As former Railway Minister Liu Zhijun prepares for sentencing, Caixin looks back at its investigative reporting on the high-speed railway system and the corruption surrounding it. Final conclusion: it was worth the trouble.
Meanwhile Tea Leaf Nation’s Liz Carter highlights a witty Weibo post, which reads: “Warmly congratulate Liu Zhijun on being the 1st top official to disclose assets.”
Over at the UK Guardian, the West’s favorite Chinese dissent Ai Weiwei opines that the U.S. is behaving like China with surveillance operation like the recently leaked PRISM program. At least as peculiar, Ai Weiwei also fears that America’s domestic spying operations will embolden the Chinese government to expand its own.
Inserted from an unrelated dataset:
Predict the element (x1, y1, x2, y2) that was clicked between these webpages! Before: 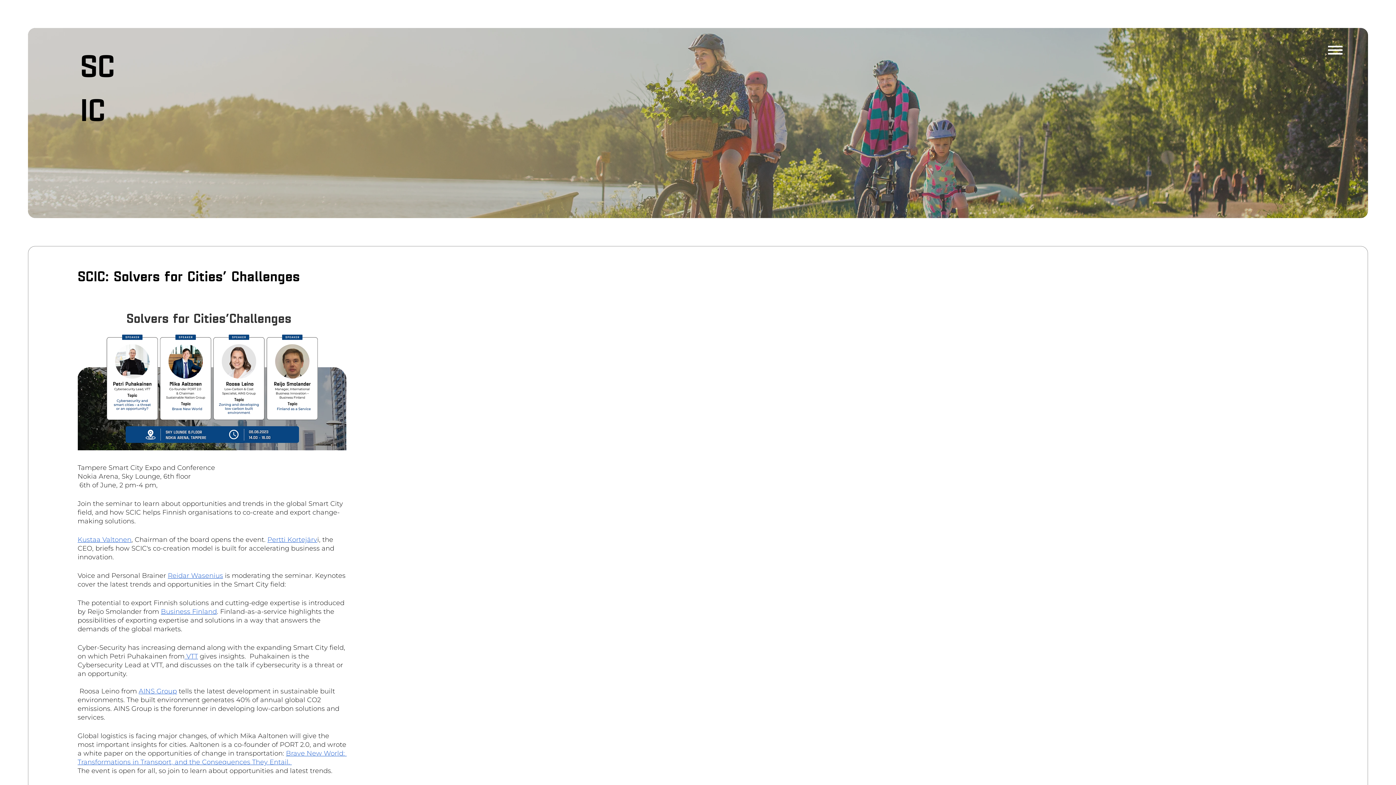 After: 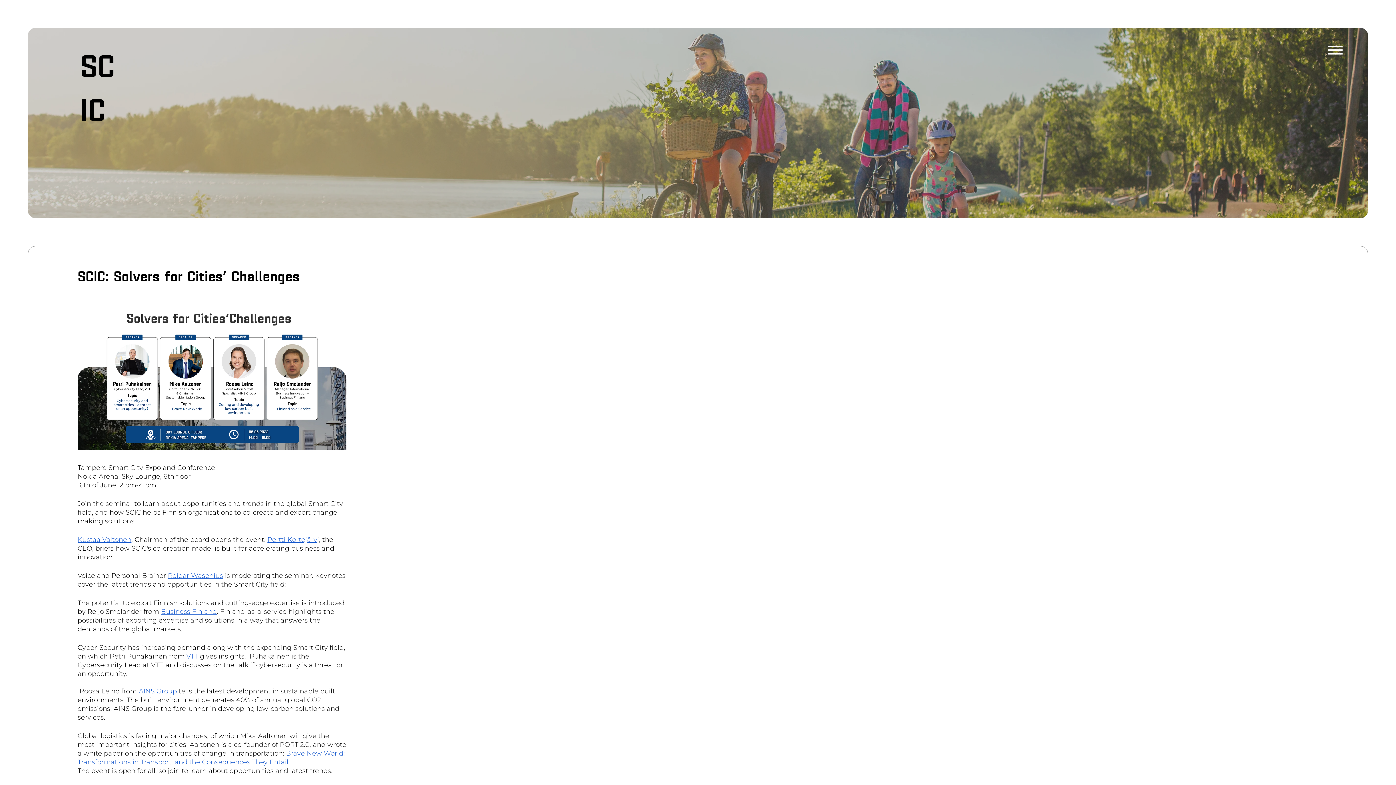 Action: bbox: (77, 535, 131, 543) label: Kustaa Valtonen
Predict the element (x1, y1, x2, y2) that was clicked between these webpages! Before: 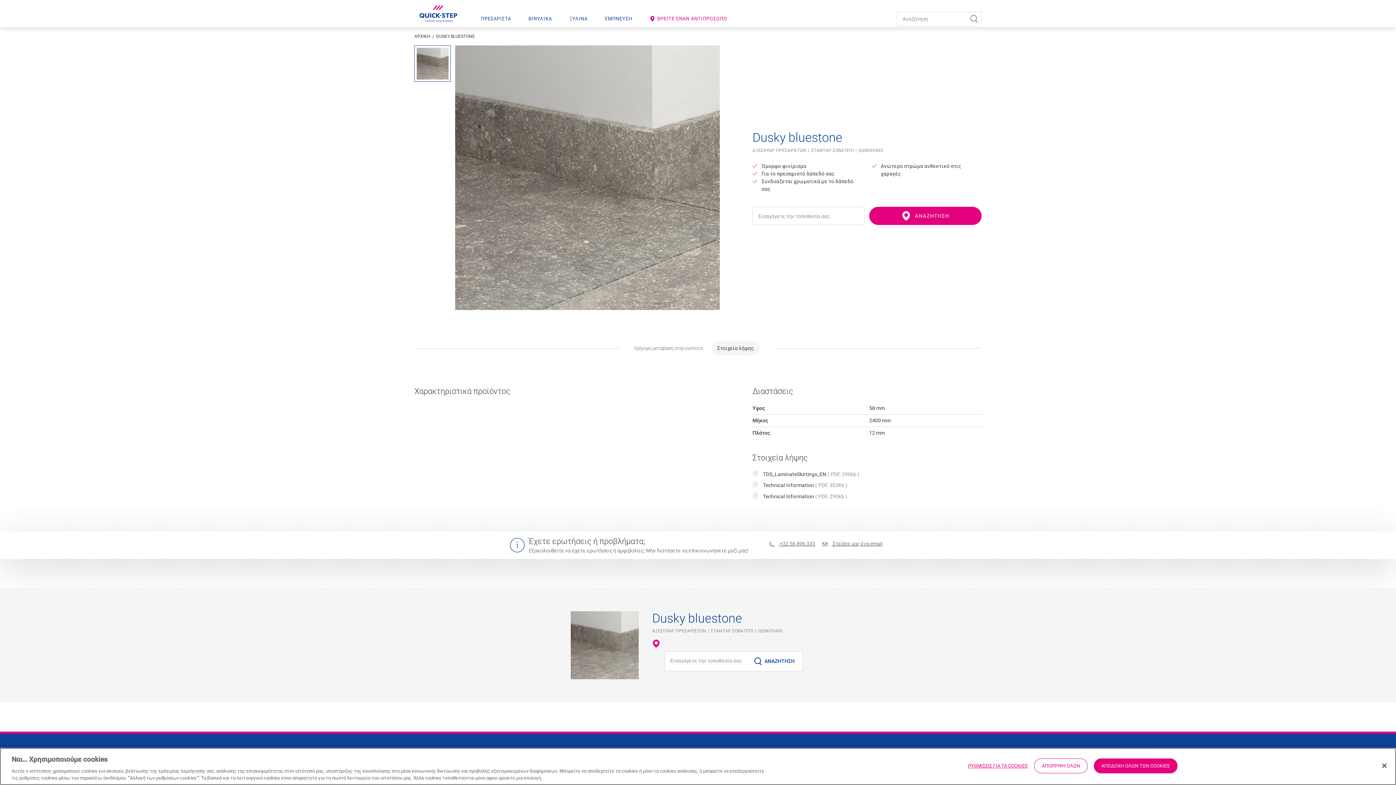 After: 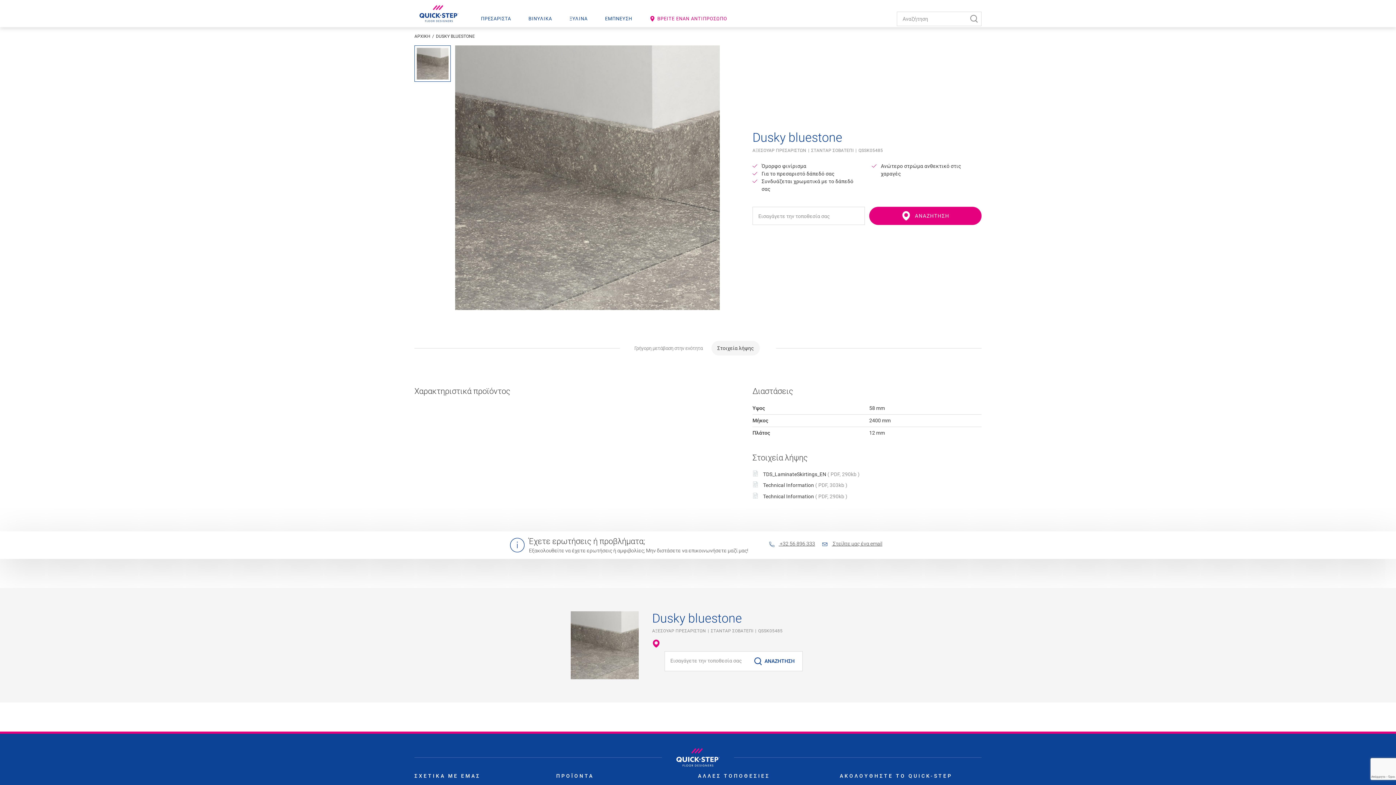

China Whisper profiles the nine most powerful women in China of 2013.
Wu Zhenglong, a research fellow at the China Foundation for International Studies, argues on U.S.-China Focus that the U.S. needs to rethink its Japan policy. According to Wu, Japan’s policy makes it appear like “Japan [is] paying lip service to US objectives, but in all reality Abe’s government is exploiting its US backing in order to serve the Japan’s strategic interests.”
For what it’s worth, Japan’s former Defense Minister, Satoshi Morimoto, recently told Foreign Policy’s Isaac Stone Fish that Japan faces “a very serious Chinese military threat.”
China File has a discussion up on how to advance human rights in China.